Tomato Preserves
3 c. prepared tomatoes
(2 ¼ lb.)
¼ c. lemon juice
4 ½ c. sugar
1 box Ball Fruit Jell
Pectin
1 ½ tsp. grated lemon
rind
½ tsp. cinnamon
½ tsp. allspice
¼ tsp. ground cloves
Scald, peel and chop tomatoes. Cover and simmer 10 minutes, stirring
occasionally.
Measure 3 cups into a 6 or 8 quart saucepot.
Add lemon juice, grated lemon rind, allspice, cinnamon and ground cloves
to tomatoes.
Measure sugar and set aside.
Stir sure-jell fruit pectin into prepared tomatoes.

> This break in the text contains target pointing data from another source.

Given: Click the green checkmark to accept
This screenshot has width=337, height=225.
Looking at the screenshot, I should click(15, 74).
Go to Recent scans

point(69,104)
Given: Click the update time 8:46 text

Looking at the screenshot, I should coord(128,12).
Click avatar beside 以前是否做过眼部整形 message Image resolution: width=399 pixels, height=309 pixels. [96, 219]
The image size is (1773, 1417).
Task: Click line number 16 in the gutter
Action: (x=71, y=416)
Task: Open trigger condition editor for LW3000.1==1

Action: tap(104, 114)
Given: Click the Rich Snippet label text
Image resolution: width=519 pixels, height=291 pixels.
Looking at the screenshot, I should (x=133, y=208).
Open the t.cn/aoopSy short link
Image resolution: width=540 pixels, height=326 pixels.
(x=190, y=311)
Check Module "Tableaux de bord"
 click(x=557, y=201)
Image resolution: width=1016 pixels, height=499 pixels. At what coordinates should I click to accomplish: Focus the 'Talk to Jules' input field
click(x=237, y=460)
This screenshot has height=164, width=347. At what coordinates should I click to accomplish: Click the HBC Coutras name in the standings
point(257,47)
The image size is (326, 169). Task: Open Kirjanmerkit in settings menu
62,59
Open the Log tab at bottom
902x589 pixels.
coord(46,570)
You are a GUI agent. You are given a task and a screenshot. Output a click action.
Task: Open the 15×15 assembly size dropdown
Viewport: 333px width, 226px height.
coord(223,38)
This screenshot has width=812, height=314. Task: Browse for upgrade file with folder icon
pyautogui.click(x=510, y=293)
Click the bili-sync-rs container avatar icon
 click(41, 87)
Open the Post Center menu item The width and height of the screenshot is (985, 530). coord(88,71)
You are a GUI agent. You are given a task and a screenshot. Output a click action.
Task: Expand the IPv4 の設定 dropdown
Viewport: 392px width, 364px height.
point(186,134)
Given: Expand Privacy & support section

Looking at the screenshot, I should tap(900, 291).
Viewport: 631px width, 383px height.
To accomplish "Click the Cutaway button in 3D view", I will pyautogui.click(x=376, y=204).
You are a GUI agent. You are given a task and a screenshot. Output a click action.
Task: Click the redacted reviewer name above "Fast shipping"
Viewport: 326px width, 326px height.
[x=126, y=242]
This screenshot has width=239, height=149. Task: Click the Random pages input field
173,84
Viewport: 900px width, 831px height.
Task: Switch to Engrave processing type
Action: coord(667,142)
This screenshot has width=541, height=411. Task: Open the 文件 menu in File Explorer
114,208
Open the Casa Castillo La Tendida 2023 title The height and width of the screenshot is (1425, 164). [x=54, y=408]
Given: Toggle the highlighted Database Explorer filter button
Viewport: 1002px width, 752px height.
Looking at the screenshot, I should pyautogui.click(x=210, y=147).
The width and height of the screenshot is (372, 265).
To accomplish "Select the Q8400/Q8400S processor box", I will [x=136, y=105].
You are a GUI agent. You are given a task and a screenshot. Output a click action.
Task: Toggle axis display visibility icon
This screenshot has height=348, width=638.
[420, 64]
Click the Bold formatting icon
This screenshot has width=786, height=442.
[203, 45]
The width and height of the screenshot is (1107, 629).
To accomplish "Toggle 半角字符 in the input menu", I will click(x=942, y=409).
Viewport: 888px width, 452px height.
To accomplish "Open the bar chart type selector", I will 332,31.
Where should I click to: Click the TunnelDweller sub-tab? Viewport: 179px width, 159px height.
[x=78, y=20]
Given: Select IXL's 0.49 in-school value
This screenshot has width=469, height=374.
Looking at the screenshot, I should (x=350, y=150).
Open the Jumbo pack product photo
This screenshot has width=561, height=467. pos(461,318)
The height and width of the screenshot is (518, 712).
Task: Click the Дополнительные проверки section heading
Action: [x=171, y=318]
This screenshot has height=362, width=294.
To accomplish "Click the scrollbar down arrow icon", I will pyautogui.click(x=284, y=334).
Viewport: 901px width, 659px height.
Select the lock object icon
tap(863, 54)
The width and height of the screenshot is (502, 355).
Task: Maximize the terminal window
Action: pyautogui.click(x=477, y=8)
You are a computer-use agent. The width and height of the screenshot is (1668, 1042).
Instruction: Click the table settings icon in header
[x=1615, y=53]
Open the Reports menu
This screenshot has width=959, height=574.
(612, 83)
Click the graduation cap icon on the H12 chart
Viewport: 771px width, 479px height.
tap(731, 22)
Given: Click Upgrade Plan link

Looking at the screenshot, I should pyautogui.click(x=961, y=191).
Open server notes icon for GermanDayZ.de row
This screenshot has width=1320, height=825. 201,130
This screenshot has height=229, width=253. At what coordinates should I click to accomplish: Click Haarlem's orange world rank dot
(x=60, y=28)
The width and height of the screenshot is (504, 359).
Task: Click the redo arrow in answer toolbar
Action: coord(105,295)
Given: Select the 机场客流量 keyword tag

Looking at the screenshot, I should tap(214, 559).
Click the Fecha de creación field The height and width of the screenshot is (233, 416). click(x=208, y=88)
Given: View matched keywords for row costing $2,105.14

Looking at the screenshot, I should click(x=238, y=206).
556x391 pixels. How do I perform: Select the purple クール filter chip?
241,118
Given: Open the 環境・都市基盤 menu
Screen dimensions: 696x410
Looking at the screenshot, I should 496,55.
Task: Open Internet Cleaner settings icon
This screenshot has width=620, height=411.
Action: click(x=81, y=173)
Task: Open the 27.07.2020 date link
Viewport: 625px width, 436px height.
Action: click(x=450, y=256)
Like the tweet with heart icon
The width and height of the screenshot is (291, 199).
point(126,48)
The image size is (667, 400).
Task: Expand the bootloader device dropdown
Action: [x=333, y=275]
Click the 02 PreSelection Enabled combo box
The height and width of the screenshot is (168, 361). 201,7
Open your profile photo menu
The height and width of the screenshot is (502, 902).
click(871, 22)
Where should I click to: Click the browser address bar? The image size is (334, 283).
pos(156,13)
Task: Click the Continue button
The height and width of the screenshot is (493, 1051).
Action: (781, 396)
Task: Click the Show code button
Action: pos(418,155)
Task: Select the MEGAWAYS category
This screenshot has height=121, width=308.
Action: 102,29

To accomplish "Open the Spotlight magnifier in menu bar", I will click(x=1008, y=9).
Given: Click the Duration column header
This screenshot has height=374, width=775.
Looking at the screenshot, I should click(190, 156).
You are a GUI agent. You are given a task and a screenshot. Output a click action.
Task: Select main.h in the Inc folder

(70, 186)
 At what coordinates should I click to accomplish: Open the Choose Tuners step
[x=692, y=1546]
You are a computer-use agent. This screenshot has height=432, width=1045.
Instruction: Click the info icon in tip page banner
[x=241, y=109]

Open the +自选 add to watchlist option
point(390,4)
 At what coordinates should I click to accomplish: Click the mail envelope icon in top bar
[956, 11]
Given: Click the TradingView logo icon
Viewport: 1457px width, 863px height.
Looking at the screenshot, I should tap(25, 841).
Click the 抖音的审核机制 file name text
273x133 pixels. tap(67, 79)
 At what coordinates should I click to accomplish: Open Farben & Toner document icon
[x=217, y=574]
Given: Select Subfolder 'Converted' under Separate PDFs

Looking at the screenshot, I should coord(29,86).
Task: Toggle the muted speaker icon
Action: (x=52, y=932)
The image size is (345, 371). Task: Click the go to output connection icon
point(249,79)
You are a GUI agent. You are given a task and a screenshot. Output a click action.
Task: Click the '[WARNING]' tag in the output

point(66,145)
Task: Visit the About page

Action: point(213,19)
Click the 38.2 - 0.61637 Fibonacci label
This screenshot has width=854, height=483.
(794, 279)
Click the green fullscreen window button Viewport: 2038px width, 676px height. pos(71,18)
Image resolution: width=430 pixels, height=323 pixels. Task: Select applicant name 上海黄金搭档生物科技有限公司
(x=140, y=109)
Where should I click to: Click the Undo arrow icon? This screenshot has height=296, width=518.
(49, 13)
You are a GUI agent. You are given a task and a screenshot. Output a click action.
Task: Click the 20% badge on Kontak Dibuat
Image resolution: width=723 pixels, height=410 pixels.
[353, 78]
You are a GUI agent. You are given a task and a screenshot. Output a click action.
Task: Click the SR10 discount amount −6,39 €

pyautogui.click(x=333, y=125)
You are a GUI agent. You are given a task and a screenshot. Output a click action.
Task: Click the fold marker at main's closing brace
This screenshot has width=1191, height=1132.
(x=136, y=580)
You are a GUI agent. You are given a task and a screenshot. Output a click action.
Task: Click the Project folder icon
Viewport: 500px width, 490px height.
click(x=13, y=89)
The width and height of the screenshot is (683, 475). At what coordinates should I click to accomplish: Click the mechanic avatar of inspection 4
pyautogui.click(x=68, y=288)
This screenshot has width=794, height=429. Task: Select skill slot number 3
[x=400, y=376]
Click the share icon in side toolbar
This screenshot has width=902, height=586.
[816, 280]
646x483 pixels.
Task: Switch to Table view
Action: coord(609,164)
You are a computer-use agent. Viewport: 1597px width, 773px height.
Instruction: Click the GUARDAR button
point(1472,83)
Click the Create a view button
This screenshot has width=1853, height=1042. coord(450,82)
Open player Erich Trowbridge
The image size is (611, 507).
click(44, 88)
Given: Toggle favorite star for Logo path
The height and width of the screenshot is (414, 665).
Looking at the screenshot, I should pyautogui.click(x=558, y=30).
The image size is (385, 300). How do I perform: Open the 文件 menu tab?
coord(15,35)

Saucepot must be no more than 1/3 full to allow for a full rolling boil.
Bring to a full boil over high heat, stirring constantly.
At once stir in sugar. Stir and bring to a full rolling boil.
Then boil hard 1 minute, stirring constantly.
Remove from heat. Skim off foam with large metal spoon.
Immediately ladle into hot sterilized jars, Leave 1/4 inch space at top.
With a damp cloth, wwipe jar rims and threads clean.
Immediately cover jars with hot lids. Screw bands on firmly.